The second chapter of the book traces the history of the development of human understanding of electricity. It does so in a relatively uncomplicated manner so that an intelligent lay person should easily follow the evolution over more than a century.

Newton
Isaac Newton revolutionized science by realizing that the orbits of planets, the fall of an apple, the trajectory of a cannon ball, and the period of a pendulum could were all to be understood as examples of the same thing -- the action of gravity on different objects. He went on to realize that the force of gravity was equal to the mass of the attracting object times the mass of the attracted object, divided by the square of the distance between them. This might well have been the result of a coup de foudre, a lightning bolt of recognition on contemplation of the famous fall of the apple.

Franklin 
Benjamin Franklin, after spending considerable time replicating the experiments of the early students of electricity and carrying out his own original experiments, recognized that the flow of electricity in a wire connected to a battery, the sparks generated by rubbing certain materials such as amber with fur, and a bolt of lightning were all examples of the same thing -- the flow of electricity. He created the conceptual framework still used today, that electrical current flowed from positive to negative, and the greater the pressure (what we now call voltage) between source and sink, the greater the current. No wonder Europeans regarded this unschooled American with wonder. His too might have been the result of a coup de foudre leading to the famous experiment flying a kite in a thunderstorm.

Michael Faraday
Jones also describes the realization my Michael Faraday that electricity and magnetism were different aspects of the same thing. The compass had long been used, and it of course works as a magnetized dial is attracted by the north pole of the magnetic field created by the earth. Faraday noted that the pointer of a compass was deflected when he created an electric current in a nearby wire, and went on to show that a current in a wire created a magnetic field and that moving a wire in a magnetic field induced a current in the wire. Another coup de foudre?

Benjamin Thompson
Incidentally, Benjamin Thompson, an American contemporary of Franklin was responsible for another insight in which apparently different phenomena could be grouped as examples of a more fundamental phenomenon. Before his time it was thought that heat was a fluid that flowed from something hot to something colder, and that the greater the difference in heat, the greater the flow. Thompson noted that in the boring of the barrels of canons, heat was generated. He recognized that mechanical energy by the action of friction was converted into heat, and thus that heat and friction were phenomena that could be related by a deeper phenomenon, energy. Another coup de foudre?

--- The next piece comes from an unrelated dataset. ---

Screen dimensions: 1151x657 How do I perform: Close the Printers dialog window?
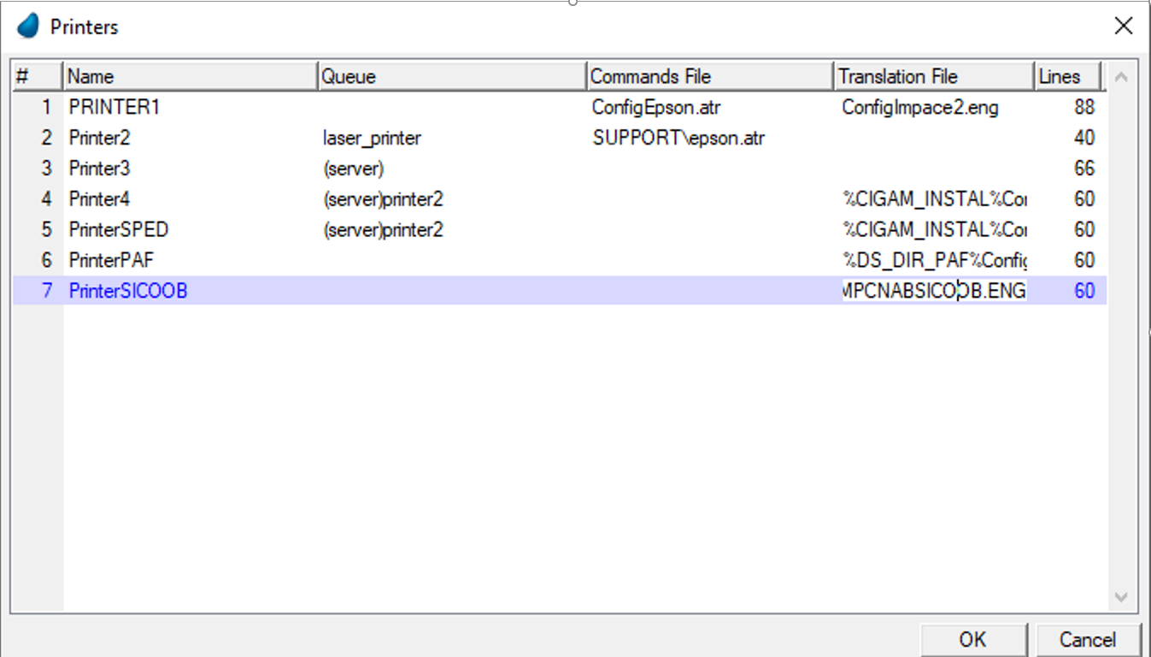tap(1124, 27)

Thompson, like Franklin, was responsible for a number of inventions that were important in his own time, and like Franklin was later in life to take on important roles in government. He was a founder of the British Royal Society, created Baron Rumford of the Holy Roman Empire in recognition of his accomplishments. (Have you never heard of Rumford? He is not discussed in American schools because he was a loyalist rather than a revolutionary, one who emigrated to England rather than join the American "founding fathers" in revolt, and indeed he produced studies that helped the British improve their gunpowder with which to kill more rebels.)